Does the description disclose side effects, auth requirements, rate limits, or destructive behavior?

No annotations are provided, so the description carries the full burden. It doesn't disclose behavioral traits such as whether this is a read-only operation, if it requires authentication, rate limits, or what the output format might be. The description is too high-level to provide meaningful transparency for tool invocation.

Agents need to know what a tool does to the world before calling it. Descriptions should go beyond structured annotations to explain consequences.

Conciseness4/5

Is the description appropriately sized, front-loaded, and free of redundancy?

The description is a single, efficient sentence that clearly states the tool's high-level purpose without unnecessary details. It's appropriately sized for a no-parameter tool, though it could be more front-loaded with specific action verbs.

Shorter descriptions cost fewer tokens and are easier for agents to parse. Every sentence should earn its place.

Completeness2/5

Given the tool's complexity, does the description cover enough for an agent to succeed on first attempt?

Given the complexity of Azure Resource Graph and lack of annotations or output schema, the description is incomplete. It doesn't explain what 'overview' entails, the format of the output, or how it integrates with sibling tools, leaving gaps for effective tool use.

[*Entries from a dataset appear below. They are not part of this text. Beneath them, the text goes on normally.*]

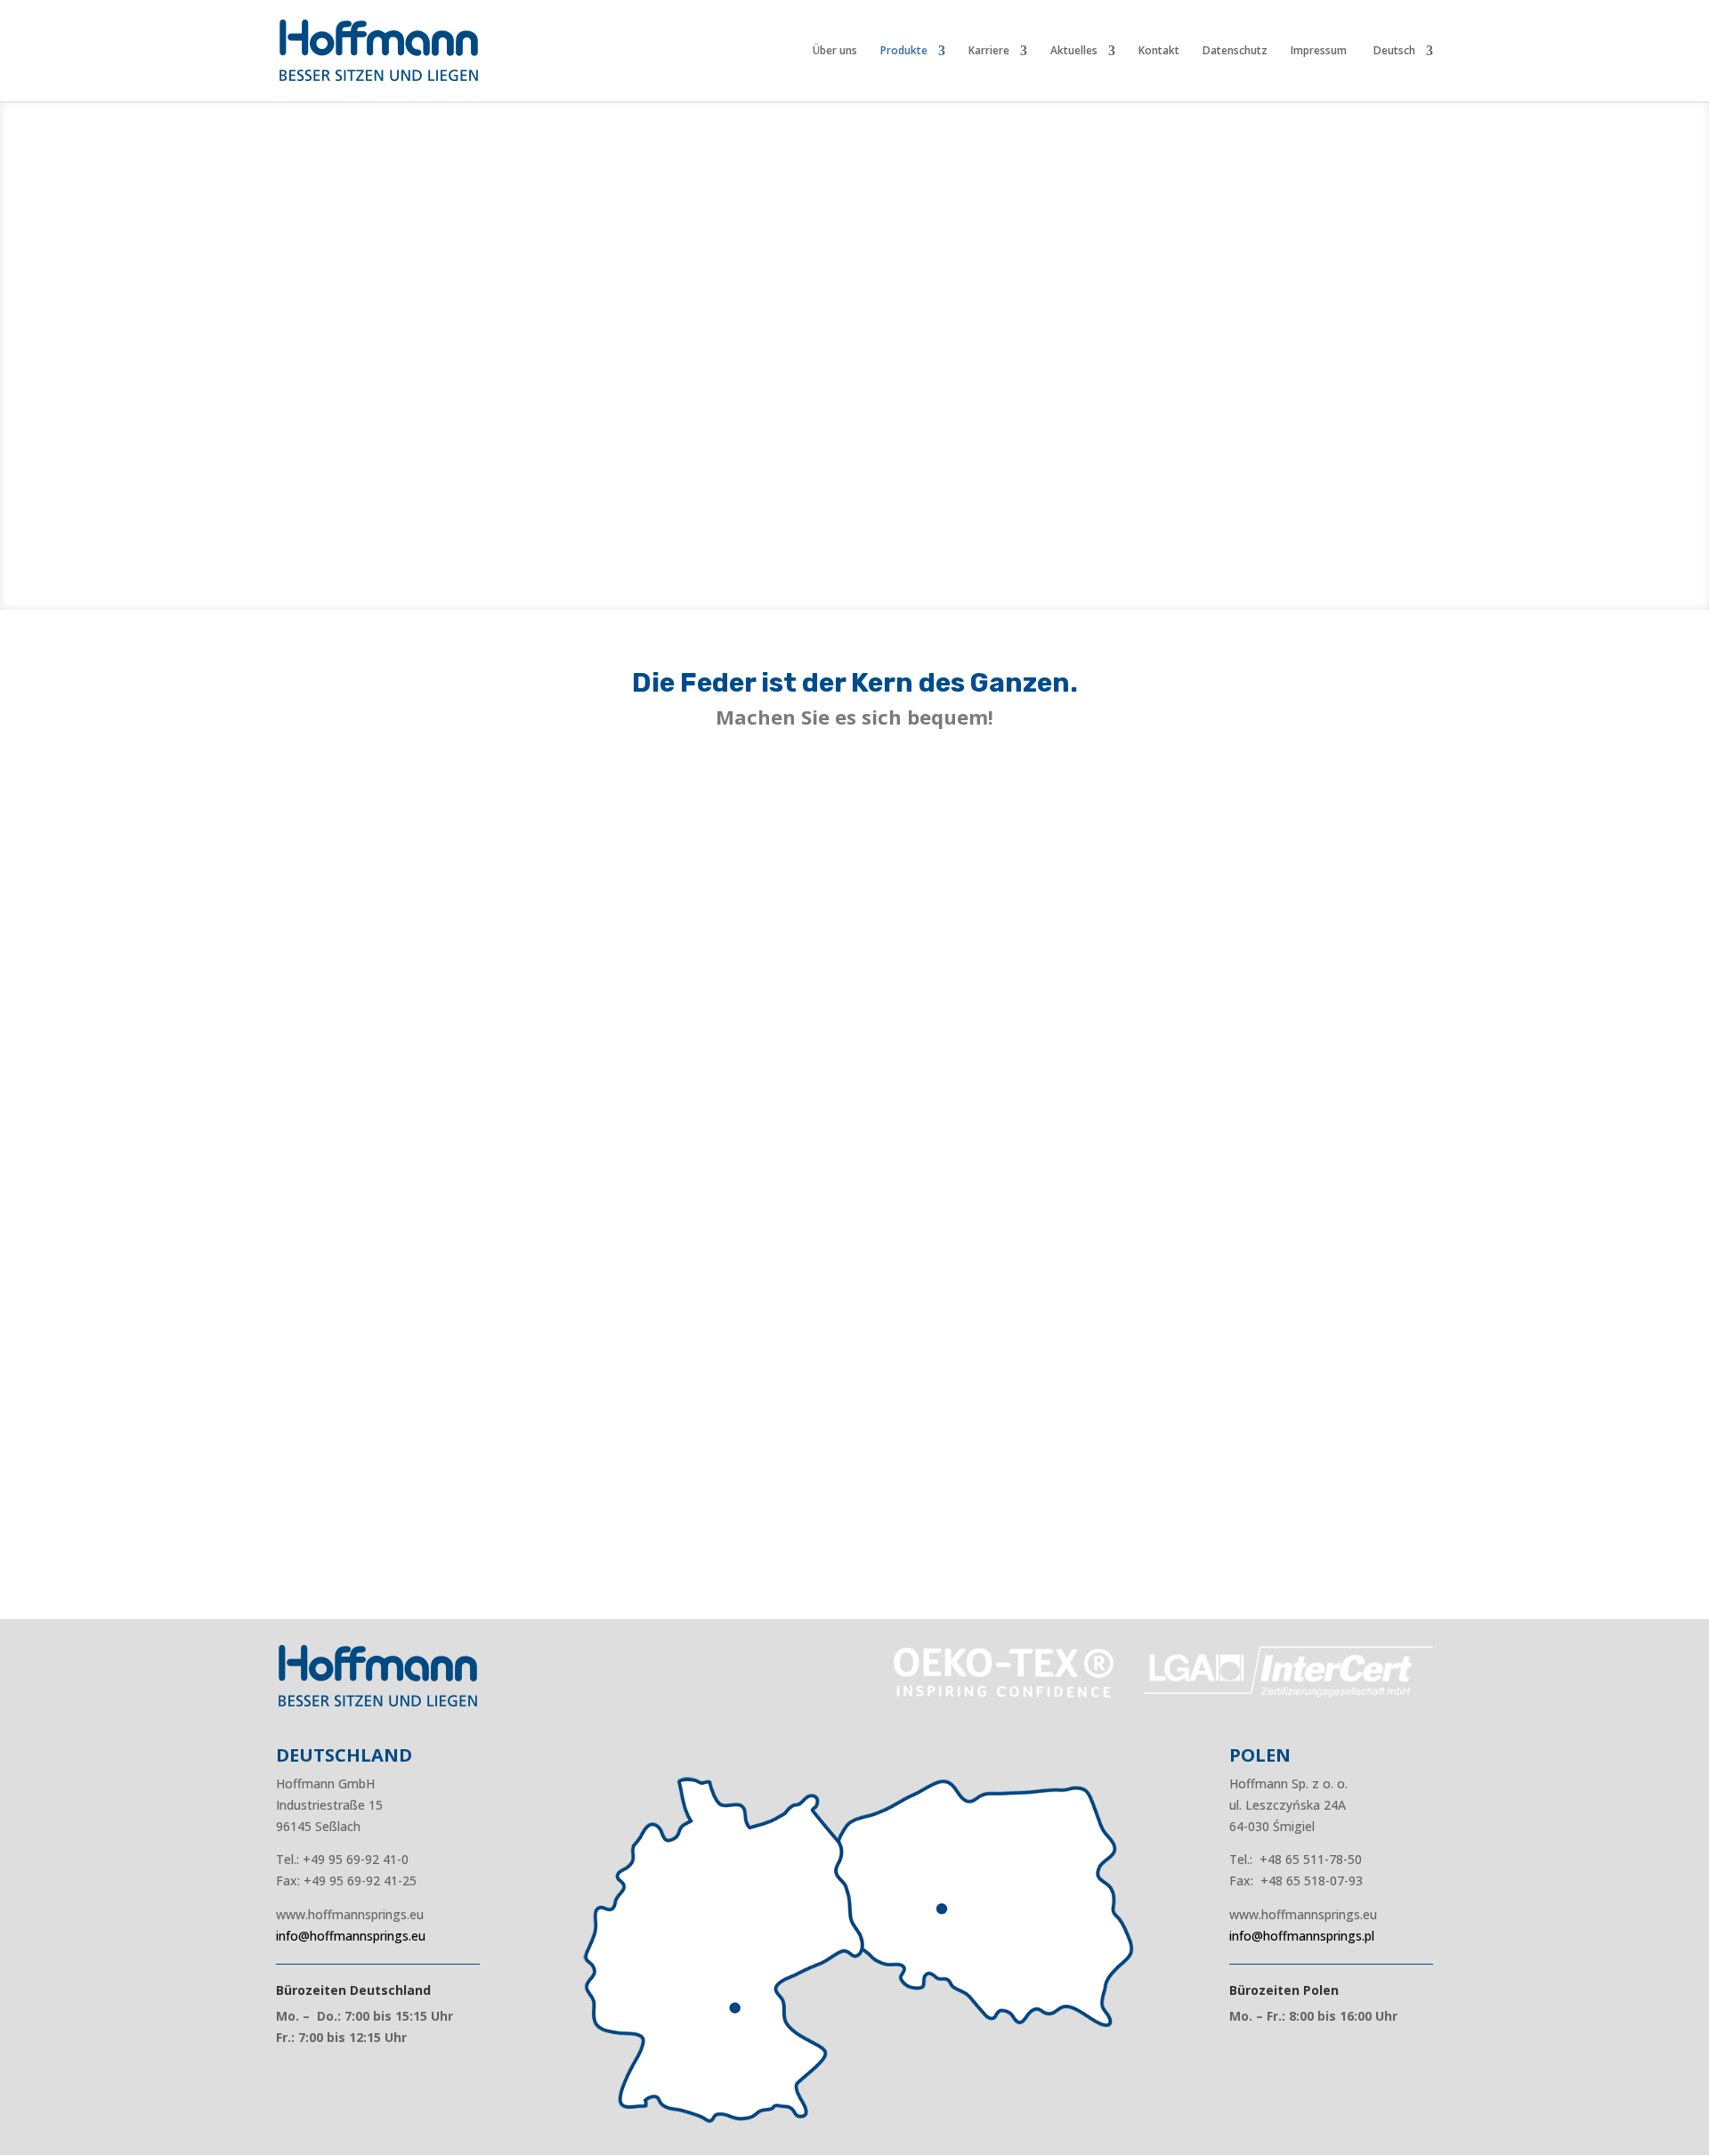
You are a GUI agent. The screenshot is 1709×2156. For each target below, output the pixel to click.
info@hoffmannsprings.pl (1301, 1935)
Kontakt (1158, 51)
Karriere (988, 51)
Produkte (903, 51)
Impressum (1319, 51)
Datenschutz (1235, 51)
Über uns (835, 51)
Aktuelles (1073, 51)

Complex tools with many parameters or behaviors need more documentation. Simple tools need less. This dimension scales expectations accordingly.

Parameters4/5

Does the description clarify parameter syntax, constraints, interactions, or defaults beyond what the schema provides?

The input schema has 0 parameters with 100% coverage, so no parameter documentation is needed. The description doesn't add parameter semantics, but this is acceptable given the lack of parameters, aligning with the baseline for 0 parameters.

Input schemas describe structure but not intent. Descriptions should explain non-obvious parameter relationships and valid value ranges.

Purpose3/5

Does the description clearly state what the tool does and how it differs from similar tools?

The description states the tool provides an 'overview of common Azure Resource Graph tables, their purpose, and typical use cases,' which gives a general purpose but lacks specificity. It doesn't clearly distinguish this from sibling tools like 'arg-examples' or 'run-arg-kql,' which might also involve Azure Resource Graph tables, making the purpose somewhat vague.

Agents choose between tools based on descriptions. A clear purpose with a specific verb and resource helps agents select the right tool.

Usage Guidelines2/5

Does the description explain when to use this tool, when not to, or what alternatives exist?

The description mentions 'typical use cases,' implying some context, but it doesn't explicitly state when to use this tool versus alternatives like 'arg-examples' or 'run-arg-kql.' There's no guidance on prerequisites, exclusions, or specific scenarios, leaving usage unclear.

Agents often have multiple tools that could apply. Explicit usage guidance like "use X instead of Y when Z" prevents misuse.